Data items

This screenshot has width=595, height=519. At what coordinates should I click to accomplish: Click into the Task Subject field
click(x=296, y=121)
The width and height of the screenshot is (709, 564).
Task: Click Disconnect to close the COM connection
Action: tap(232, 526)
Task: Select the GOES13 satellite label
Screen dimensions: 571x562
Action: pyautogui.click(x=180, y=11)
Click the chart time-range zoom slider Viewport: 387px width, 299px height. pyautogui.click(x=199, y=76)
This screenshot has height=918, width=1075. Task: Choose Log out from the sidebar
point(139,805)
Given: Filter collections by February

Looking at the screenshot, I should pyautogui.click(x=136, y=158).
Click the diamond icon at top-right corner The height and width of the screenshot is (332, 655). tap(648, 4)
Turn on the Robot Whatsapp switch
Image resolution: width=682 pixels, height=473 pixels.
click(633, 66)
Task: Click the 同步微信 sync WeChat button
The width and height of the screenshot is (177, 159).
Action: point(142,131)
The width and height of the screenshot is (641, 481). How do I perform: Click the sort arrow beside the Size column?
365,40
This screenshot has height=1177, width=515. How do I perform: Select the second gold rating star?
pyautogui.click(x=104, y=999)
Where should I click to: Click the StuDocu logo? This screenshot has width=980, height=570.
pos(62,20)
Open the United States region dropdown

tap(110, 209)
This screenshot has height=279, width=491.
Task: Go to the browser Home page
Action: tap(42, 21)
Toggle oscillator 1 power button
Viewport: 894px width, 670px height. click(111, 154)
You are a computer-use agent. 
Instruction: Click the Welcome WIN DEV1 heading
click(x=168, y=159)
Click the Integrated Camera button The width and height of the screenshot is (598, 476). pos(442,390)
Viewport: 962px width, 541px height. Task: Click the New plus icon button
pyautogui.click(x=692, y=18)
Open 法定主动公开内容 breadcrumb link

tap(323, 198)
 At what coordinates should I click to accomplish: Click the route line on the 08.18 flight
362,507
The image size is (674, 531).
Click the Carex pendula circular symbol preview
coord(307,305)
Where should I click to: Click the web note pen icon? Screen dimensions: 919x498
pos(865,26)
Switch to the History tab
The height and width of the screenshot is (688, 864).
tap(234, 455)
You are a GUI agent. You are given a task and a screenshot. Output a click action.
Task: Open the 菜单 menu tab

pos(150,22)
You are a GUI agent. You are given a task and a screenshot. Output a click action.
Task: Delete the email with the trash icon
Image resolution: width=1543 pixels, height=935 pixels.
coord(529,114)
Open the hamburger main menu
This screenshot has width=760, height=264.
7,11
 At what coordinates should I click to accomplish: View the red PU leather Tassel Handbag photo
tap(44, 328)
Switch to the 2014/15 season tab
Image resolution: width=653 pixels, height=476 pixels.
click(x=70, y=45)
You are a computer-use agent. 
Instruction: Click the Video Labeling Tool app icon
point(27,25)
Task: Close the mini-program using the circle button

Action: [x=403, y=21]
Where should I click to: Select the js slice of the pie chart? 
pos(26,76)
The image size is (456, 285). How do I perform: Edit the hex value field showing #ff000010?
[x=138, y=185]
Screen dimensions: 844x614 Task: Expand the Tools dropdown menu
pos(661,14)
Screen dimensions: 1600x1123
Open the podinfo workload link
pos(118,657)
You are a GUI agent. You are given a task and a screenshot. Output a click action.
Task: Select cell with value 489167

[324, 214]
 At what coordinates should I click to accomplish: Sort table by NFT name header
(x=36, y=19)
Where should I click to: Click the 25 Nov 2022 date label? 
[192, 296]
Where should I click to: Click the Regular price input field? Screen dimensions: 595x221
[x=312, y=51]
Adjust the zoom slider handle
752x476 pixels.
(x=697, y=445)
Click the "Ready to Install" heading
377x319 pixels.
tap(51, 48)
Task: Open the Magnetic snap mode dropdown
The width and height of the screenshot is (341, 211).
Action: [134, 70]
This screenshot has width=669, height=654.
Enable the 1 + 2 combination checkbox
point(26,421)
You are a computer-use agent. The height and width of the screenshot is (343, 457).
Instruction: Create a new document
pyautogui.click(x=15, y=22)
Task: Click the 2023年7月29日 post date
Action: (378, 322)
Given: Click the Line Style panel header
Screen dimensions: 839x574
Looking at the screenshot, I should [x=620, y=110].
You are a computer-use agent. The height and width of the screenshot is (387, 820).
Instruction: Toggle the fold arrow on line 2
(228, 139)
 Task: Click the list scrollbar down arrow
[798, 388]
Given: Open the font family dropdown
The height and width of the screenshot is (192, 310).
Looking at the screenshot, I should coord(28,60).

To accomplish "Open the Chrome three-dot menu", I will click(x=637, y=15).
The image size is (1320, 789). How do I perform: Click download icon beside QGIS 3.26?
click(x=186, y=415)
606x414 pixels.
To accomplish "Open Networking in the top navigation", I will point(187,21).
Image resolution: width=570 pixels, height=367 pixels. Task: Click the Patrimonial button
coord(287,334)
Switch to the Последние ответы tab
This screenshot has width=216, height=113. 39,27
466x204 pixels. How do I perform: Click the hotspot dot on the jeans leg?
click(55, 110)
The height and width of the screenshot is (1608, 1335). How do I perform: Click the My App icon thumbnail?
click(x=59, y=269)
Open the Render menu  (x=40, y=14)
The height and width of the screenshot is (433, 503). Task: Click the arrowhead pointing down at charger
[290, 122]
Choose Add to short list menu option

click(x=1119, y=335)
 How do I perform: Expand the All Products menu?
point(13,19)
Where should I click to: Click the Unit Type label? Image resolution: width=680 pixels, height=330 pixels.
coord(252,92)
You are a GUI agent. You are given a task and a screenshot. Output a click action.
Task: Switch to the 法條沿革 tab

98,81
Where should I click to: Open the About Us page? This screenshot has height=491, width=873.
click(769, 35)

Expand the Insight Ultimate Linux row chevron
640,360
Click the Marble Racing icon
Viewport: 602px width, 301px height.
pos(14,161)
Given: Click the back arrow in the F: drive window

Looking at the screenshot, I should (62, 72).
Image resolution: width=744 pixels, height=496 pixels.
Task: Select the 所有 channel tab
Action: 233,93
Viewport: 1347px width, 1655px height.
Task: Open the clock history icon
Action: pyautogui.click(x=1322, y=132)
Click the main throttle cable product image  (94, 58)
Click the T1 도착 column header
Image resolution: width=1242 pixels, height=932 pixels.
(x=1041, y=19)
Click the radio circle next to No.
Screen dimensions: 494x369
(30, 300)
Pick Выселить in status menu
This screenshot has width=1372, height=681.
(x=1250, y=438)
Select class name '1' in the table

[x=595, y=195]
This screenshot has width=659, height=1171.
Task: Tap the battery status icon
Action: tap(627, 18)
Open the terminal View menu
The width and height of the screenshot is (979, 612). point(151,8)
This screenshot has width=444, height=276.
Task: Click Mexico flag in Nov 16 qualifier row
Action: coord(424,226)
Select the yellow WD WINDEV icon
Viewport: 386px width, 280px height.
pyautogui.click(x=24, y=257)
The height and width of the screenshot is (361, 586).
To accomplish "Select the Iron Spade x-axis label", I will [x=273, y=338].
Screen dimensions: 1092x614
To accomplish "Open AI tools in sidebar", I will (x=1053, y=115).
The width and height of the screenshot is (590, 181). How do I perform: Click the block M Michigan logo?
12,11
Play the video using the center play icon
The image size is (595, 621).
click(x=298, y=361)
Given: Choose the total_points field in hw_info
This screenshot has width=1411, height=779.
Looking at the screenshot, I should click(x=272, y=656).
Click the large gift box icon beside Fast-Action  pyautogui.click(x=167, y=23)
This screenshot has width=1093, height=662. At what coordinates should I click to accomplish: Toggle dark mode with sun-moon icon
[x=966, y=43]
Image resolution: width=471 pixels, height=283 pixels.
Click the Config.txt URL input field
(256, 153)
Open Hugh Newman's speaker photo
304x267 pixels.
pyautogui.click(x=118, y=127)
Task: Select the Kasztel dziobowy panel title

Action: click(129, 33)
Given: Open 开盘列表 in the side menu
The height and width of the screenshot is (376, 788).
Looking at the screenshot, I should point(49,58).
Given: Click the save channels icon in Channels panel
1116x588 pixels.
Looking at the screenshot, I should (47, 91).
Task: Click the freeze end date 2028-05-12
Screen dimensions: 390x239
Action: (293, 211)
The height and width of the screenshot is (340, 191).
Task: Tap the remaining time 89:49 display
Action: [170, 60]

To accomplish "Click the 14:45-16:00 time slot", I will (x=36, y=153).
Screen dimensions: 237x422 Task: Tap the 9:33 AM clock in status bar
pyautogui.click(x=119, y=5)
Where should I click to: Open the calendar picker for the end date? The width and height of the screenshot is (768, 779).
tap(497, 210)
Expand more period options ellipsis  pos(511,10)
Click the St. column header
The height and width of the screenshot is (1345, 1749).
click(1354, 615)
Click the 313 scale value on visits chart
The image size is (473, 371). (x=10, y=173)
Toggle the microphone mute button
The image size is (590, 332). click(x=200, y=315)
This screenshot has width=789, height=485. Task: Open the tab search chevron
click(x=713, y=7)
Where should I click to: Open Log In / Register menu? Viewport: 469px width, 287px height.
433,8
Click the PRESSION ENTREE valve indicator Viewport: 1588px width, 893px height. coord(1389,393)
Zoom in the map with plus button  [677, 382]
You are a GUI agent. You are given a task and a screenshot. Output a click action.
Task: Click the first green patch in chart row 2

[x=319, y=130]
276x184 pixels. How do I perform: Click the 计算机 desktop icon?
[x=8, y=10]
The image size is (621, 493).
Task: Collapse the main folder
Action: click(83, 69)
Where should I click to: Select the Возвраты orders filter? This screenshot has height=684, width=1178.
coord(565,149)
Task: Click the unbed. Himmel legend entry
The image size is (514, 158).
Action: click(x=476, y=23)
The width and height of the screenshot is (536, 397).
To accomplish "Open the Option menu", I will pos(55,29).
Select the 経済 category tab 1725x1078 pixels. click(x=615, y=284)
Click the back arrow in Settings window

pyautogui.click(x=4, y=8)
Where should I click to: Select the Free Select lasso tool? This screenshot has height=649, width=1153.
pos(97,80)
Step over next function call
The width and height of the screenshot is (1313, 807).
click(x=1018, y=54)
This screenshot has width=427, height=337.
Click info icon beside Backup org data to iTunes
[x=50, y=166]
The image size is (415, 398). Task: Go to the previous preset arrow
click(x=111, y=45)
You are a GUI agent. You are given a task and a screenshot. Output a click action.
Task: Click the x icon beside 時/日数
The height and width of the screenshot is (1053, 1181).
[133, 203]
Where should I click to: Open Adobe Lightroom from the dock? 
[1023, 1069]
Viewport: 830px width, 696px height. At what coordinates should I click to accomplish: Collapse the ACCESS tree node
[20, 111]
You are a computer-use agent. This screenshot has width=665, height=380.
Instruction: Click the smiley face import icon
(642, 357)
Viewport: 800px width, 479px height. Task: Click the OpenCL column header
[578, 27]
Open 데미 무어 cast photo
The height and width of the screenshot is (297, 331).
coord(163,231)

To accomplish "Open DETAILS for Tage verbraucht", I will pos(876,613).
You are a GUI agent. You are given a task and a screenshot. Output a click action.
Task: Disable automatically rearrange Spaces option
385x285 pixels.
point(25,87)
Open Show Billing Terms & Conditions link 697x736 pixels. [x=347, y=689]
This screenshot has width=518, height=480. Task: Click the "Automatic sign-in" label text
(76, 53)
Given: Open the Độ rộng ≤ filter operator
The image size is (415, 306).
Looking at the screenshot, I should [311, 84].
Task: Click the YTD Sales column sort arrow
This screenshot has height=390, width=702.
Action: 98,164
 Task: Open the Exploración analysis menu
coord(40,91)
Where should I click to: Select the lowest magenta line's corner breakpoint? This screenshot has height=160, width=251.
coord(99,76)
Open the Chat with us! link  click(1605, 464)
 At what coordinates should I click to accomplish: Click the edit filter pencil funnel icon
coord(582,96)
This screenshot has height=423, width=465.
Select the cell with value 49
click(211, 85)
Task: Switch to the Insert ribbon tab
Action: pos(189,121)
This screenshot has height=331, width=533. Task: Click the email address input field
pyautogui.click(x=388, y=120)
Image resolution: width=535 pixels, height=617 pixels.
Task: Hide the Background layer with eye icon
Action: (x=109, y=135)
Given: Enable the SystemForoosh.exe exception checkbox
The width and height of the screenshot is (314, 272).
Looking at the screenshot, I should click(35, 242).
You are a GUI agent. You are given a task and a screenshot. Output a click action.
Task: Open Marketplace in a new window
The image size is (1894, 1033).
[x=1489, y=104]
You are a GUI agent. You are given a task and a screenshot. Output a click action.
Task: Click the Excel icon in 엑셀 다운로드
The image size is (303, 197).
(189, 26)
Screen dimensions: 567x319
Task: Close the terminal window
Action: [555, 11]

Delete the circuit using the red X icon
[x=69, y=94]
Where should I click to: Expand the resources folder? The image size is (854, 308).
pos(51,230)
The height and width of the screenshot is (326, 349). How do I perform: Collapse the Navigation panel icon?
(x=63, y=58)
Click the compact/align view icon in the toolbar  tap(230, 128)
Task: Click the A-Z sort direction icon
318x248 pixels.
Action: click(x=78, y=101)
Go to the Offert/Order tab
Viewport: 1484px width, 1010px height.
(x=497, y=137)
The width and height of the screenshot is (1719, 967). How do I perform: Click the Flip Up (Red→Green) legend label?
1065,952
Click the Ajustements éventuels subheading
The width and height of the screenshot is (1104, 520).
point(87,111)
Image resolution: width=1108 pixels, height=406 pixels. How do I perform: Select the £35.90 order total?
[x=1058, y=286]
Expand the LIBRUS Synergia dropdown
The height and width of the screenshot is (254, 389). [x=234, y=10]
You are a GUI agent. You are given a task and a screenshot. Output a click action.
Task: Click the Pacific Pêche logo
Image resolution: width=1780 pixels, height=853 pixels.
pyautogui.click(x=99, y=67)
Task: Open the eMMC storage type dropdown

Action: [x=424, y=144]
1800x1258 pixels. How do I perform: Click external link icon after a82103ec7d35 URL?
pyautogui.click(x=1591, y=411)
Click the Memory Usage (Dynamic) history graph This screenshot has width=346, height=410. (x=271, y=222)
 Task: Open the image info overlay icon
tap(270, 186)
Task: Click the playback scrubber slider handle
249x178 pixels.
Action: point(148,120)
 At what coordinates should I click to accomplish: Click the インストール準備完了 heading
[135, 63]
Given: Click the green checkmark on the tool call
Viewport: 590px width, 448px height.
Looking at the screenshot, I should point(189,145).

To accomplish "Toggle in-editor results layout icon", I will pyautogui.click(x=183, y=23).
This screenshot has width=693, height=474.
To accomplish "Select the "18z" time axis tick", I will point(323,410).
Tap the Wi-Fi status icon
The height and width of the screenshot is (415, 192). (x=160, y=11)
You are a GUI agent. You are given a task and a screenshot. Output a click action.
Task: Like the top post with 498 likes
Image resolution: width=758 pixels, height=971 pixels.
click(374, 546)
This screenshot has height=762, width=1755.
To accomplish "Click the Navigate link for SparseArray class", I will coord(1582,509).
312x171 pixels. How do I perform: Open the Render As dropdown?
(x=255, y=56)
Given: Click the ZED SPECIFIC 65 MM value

• What needs to be done:
Set down again, without any change, the lines from the one containing "Click the chart" through the one containing "should pyautogui.click(x=136, y=158).", including both.

• Exercise result:
Click the chart time-range zoom slider Viewport: 387px width, 299px height. pyautogui.click(x=199, y=76)
This screenshot has height=918, width=1075. Task: Choose Log out from the sidebar
point(139,805)
Given: Filter collections by February

Looking at the screenshot, I should pyautogui.click(x=136, y=158).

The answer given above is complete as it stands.